# DATA SHOWN start

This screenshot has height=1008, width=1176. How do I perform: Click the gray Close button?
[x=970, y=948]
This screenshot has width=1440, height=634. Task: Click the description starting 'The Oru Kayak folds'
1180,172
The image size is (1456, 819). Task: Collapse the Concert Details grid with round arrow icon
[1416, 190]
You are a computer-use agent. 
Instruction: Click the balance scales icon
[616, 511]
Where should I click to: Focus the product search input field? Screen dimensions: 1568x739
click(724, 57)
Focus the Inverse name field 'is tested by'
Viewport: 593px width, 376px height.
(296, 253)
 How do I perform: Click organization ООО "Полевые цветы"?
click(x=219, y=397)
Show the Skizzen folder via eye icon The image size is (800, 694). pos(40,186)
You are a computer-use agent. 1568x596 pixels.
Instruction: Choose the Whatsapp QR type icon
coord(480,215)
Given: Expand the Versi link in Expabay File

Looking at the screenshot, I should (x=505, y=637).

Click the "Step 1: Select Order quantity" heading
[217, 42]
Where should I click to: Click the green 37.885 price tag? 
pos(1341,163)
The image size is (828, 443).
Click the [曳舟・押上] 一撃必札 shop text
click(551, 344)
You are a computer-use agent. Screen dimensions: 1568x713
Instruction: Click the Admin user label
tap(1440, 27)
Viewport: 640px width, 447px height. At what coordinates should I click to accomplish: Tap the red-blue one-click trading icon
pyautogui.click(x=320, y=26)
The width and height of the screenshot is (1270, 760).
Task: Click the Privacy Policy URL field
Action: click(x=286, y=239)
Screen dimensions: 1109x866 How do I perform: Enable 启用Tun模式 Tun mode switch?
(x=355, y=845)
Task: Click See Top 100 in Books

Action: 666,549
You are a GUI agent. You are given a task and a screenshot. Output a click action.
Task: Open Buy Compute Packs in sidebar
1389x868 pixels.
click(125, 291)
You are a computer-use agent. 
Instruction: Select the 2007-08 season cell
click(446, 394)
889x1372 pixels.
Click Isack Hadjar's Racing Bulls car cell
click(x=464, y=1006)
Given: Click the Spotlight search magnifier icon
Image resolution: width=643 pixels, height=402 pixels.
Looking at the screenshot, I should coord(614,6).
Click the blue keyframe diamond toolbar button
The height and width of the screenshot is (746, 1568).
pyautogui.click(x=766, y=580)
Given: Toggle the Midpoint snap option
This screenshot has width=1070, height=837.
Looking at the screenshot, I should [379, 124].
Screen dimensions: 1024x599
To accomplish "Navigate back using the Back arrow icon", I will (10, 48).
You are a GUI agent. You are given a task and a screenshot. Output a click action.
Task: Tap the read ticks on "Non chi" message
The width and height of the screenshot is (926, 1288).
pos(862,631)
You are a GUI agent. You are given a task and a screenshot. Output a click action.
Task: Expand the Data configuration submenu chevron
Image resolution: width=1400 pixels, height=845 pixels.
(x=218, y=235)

# DATA SHOWN end

**WHAT IS ASKED**.
Please copy out the material above unchanged, from the line with "The image size is (1456, 819)." through the line with "Action: click(x=286, y=239)", including both of those lines.

**RESPONSE FOR THIS EXERCISE**.
The image size is (1456, 819). Task: Collapse the Concert Details grid with round arrow icon
[1416, 190]
You are a computer-use agent. 
Instruction: Click the balance scales icon
[616, 511]
Where should I click to: Focus the product search input field? Screen dimensions: 1568x739
click(724, 57)
Focus the Inverse name field 'is tested by'
Viewport: 593px width, 376px height.
(296, 253)
 How do I perform: Click organization ООО "Полевые цветы"?
click(x=219, y=397)
Show the Skizzen folder via eye icon The image size is (800, 694). pos(40,186)
You are a computer-use agent. 1568x596 pixels.
Instruction: Choose the Whatsapp QR type icon
coord(480,215)
Given: Expand the Versi link in Expabay File

Looking at the screenshot, I should (x=505, y=637).

Click the "Step 1: Select Order quantity" heading
[217, 42]
Where should I click to: Click the green 37.885 price tag? 
pos(1341,163)
The image size is (828, 443).
Click the [曳舟・押上] 一撃必札 shop text
click(551, 344)
You are a computer-use agent. Screen dimensions: 1568x713
Instruction: Click the Admin user label
tap(1440, 27)
Viewport: 640px width, 447px height. At what coordinates should I click to accomplish: Tap the red-blue one-click trading icon
pyautogui.click(x=320, y=26)
The width and height of the screenshot is (1270, 760).
Task: Click the Privacy Policy URL field
Action: click(x=286, y=239)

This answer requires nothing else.